Si intitola “Fino all’ultimo metro: negli occhi di chi non se ne va – presenza protettiva e resistenza nonviolenta in Palestina” l’incontro che si svolgerà mercoledì 17 giugno, a partire dalle 18.30, al Centro Sociale della Pace in via del Pratello 53 a Bologna. Un incontro realizzato in collaborazione con Assopace Palestina, Faz3a e Pratello Resiste per accendere i riflettori su progetti e forme di lotta assai poco raccontate in merito al Medio Oriente.
L’incontro sulla presenza protettiva e la resistenza nonviolenta in Palestina
Nel corso della serata dialogheranno testimoni volontari che nell’ultimo anno hanno supportato direttamente la causa palestinese recandosi in Cisgiordania dove l’esercito di occupazione protegge le colonie e i coloni illegali. Questi ultimi occupano le poche terre ancora teoricamente amministrate dall’autorità Palestinese, rendendo le condizioni di vita insostenibili.
La solidarietà del personale internazionale va sotto la dicitura di “presenza protettiva”. In sostanza si utilizza la cittadinanza europea o internazionale delle persone come strumento di deterrenza nei confronti delle violenze quotidiane dei coloni nei confronti della popolazione palestinese.

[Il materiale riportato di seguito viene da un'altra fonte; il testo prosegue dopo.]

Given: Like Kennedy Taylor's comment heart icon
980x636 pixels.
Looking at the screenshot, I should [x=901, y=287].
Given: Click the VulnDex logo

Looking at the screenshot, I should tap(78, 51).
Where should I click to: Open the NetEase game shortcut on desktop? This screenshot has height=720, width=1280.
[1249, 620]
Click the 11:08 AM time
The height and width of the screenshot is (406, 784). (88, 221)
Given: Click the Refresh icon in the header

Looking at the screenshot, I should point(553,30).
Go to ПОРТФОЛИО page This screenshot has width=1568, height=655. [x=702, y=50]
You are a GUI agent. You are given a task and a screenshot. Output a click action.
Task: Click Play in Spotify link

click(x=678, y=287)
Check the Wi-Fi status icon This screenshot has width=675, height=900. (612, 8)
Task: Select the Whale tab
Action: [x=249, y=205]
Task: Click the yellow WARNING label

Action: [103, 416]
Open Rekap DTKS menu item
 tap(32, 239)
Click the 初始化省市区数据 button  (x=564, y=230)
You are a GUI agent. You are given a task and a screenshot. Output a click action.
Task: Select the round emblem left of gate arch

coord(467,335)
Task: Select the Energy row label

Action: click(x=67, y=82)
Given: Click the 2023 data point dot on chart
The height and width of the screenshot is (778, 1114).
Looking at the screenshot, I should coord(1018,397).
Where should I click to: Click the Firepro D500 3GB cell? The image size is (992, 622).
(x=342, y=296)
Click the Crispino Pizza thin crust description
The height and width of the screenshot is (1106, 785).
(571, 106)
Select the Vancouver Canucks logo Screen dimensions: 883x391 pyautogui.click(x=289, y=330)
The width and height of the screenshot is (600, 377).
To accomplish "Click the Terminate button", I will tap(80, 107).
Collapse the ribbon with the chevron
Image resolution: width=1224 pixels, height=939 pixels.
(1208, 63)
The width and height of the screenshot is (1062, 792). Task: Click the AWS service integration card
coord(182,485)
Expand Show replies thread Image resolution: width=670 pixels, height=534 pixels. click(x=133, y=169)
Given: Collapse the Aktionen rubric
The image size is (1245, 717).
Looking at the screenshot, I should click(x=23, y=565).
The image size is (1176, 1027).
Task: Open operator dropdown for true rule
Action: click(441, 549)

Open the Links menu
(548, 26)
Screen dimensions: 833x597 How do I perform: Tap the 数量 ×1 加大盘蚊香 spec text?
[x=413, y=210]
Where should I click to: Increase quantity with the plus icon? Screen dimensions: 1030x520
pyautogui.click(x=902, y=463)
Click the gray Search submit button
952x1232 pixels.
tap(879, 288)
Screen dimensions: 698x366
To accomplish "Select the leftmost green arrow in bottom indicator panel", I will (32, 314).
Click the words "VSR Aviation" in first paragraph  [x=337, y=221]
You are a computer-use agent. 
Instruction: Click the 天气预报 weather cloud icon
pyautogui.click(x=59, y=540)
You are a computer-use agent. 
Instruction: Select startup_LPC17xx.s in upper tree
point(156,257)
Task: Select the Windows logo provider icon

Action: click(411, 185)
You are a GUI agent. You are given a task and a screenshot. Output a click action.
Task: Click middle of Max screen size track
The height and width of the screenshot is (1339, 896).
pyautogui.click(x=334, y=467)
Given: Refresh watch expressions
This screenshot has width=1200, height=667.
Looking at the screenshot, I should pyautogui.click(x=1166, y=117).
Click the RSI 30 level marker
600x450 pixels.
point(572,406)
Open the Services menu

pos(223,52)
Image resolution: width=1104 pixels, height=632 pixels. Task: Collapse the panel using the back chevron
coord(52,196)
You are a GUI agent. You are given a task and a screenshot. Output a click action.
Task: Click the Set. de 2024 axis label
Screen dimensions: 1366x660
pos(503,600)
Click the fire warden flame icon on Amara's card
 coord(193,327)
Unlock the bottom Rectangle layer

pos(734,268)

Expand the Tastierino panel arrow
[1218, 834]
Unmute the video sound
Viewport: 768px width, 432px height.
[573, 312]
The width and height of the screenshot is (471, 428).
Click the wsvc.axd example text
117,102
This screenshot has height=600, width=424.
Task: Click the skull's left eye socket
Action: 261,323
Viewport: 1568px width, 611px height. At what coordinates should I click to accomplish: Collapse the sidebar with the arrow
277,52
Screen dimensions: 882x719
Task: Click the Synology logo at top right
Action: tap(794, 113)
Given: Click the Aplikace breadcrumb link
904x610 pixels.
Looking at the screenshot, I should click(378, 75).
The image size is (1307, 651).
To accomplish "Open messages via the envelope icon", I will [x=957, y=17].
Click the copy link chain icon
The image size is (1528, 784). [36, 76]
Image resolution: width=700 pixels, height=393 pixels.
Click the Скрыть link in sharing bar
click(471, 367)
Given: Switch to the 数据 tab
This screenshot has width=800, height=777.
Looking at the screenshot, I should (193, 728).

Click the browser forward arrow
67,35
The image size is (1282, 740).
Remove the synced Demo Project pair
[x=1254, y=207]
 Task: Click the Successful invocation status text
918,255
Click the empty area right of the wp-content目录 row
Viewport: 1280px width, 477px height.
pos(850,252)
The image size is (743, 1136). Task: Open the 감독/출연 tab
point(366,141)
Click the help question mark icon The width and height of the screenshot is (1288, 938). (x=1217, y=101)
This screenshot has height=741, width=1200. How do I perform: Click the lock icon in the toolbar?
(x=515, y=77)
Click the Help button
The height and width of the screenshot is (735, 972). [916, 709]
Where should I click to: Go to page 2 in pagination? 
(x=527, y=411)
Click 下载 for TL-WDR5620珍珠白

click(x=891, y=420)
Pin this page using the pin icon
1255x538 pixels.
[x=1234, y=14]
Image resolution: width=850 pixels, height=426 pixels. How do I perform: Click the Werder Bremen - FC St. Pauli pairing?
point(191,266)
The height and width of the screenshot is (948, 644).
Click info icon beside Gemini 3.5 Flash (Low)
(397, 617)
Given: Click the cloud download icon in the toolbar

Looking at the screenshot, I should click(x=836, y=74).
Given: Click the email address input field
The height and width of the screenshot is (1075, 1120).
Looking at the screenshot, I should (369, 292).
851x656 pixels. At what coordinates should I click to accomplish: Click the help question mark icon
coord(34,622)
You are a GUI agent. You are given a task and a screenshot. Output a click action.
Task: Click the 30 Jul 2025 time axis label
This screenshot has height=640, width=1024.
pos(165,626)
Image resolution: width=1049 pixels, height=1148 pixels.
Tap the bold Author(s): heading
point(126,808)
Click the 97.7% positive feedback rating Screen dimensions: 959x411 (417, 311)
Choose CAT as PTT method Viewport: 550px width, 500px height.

La presenza protettiva e la difesa civile nonviolenta dei civili palestinesi in Cisgiordania è coordinata e organizzata da Faz3a, una rete di comitati popolari palestinesi che collabora con diverse associazioni e realtà internazionali.
«Una delle attività di presenza protettiva – racconta ai nostri microfoni Egidio di Assopace Palestina – riguarda la raccolta delle olive. Gli ulivi vengono presi di mira dai coloni perché hanno un valore simbolico, rappresentando una fonte di sostentamento dei palestinesi. La legge israeliana obbliga i palestinesi a coltivare le terre, pena il loro sequestro, ma i coloni cercano di impedirlo. Con la presenza protettiva si aiutano i contadini palestinesi a raccogliere le olive».
Un’altra attività che il personale internazionale svolge è quella di documentazione. Attraverso fotografie e filmati, si documenta l’arrivo dei coloni e le loro condotte, in modo da fornire prove testimoniali sulle aggressioni in eventuali processi.
Durante la serata al Centro Sociale della Pace, in particolare, sono previste telefonate in diretta alle famiglie che hanno conosciuto ed ospitato i volontari.
Si affronterà anche il tema della resistenza nonviolenta. «Questa è nata in particolare dopo la seconda Intifada – spiega Egidio – per impedire che soprattutto i giovani si esponessero a pericoli guidati da impeti di resistenza non organizzata».
La serata ha uno scopo informativo, ma anche solidale. Ci sarà infatti una raccolta fondi per sostenere quei progetti e si terrà una cena preparata da un richiedente asilo di Gaza, supportato dalla Brigata Cucina del Pratello Resiste.